VITEBSK [Belorussia]
In December 1969 criminal proceedings were taken against Mikhail Sych, the leader of a group of “Seventh-day Adventists” (the newspaper Vitebsk Worker of 26 November 1969 wrote of this group in an article entitled “Tanya’s misfortune”).
On 6 December Galina Alexandrovna Gavrilyuk, a 38-year-old manual worker, called at Sych’s house, and on seeing some policemen there immediately left. In the street she was detained by a policeman who shouted: “Citizen, what have you stolen?” She was taken to the police office as a suspect and there compelled to write an explanatory statement through threats of detention. Without witnesses present some money in Gavrilyuk’s handbag (865 roubles 55 kopecks) was confiscated, as was a book of religious content. During questioning Gavrilyuk was repeatedly asked whether or not she was a believer. Gavrilyuk received a copy of the protocol regarding the confiscation of the money only on 21 April 1970, as a result of an application to the Procuracy by her husband, P.A. Trofimov.
Gavrilyuk was fined 50 roubles by administrative order for infringing the decree of the Presidium of the Belorussian Supreme Soviet on the accountability of the leaders of religious groups for avoiding registration, for holding illegal religious gatherings and for holding religious gatherings among children. This decree is not applicable to Gavrilyuk, since she was not the leader of the group. But the people’s court of the Zheleznodorozhny district (Vitebsk Region), where Gavrilyuk brought an action questioning the legality of the fine, rejected her action. Without going into the substance of the case, the judge merely inquired whether Gavrilyuk was a believer and what sort of book she had in her handbag.

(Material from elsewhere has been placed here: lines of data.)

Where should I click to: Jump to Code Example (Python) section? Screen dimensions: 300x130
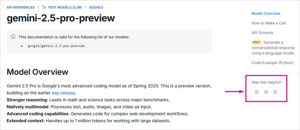[272, 63]
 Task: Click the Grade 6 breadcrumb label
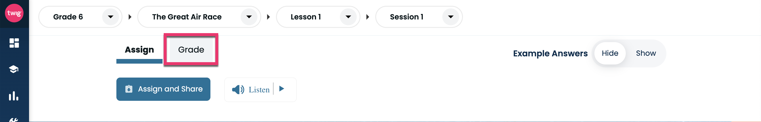click(68, 17)
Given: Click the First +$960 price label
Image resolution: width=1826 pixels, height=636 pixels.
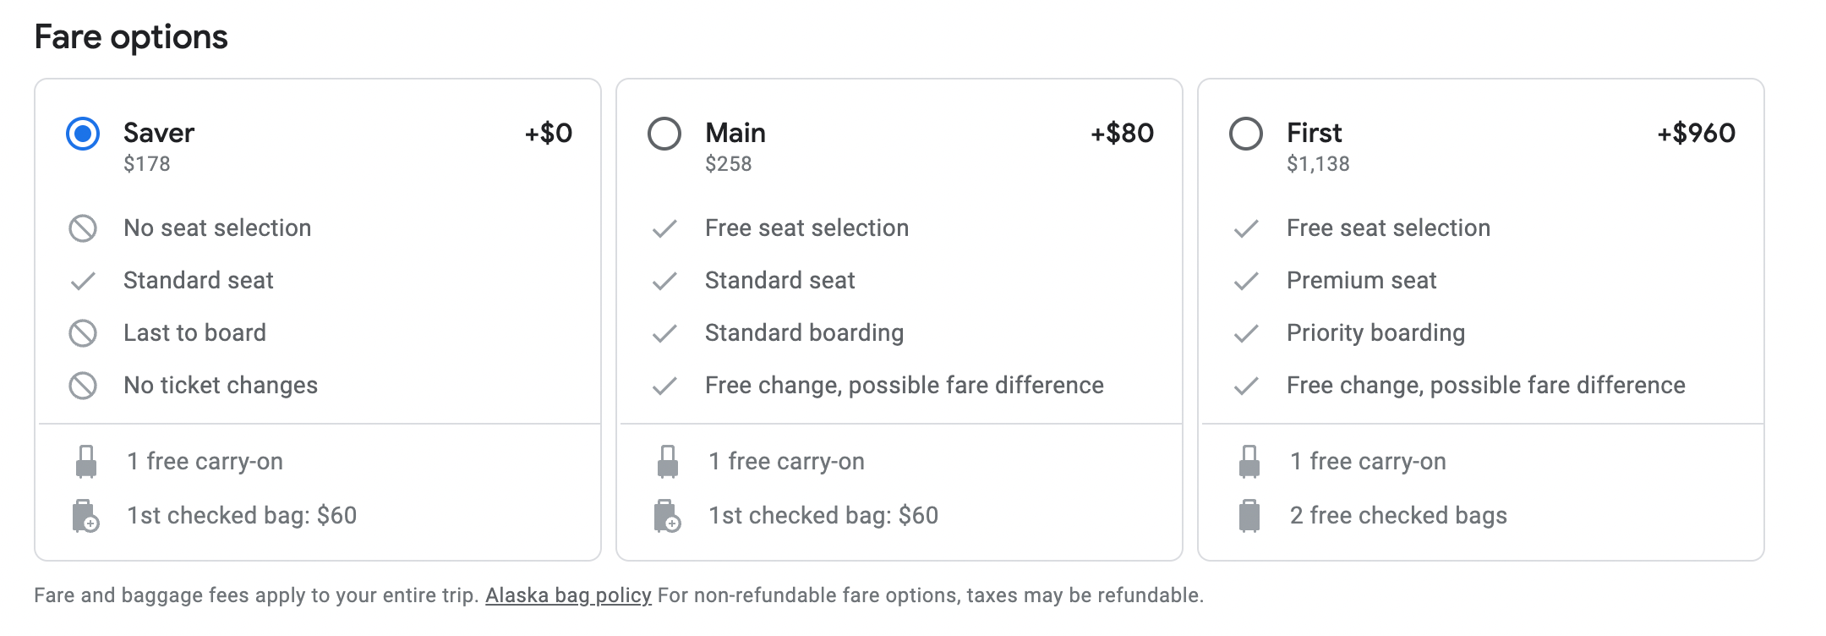Looking at the screenshot, I should click(x=1696, y=133).
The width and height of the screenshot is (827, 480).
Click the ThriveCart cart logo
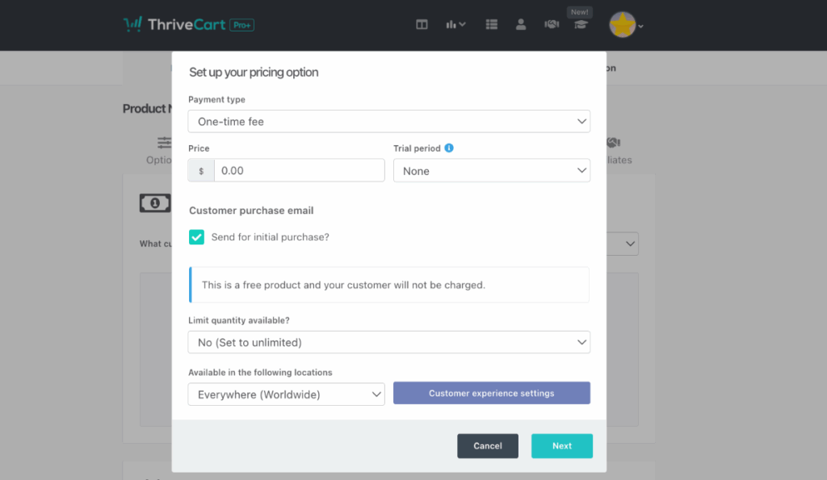tap(132, 24)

Numerous applications by Gavrilyuk and her husband, P.A. Trofimov, to the Belorussian Procuracy and to other authorities, including the CPSU Central Committee, requesting the return of the confiscated 865 roubles, were fruitless.

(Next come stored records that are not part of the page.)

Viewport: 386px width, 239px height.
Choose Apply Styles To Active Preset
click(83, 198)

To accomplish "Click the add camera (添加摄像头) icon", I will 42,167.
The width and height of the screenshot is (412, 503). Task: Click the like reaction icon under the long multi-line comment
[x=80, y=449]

On 1 April 1970 Domashevsky, senior investigator of the Vitebsk Regional Procuracy, carried out a search at the home of Gavrilyuk and Trofimov “with the purpose of discovering and confiscating literature, letters and note-books of religious content.” The confiscated items included the text of M.S. Sych‘s complaint to the presidium of the [regional?] KGB Directorate, and also drafts of Trofimov‘s complaints.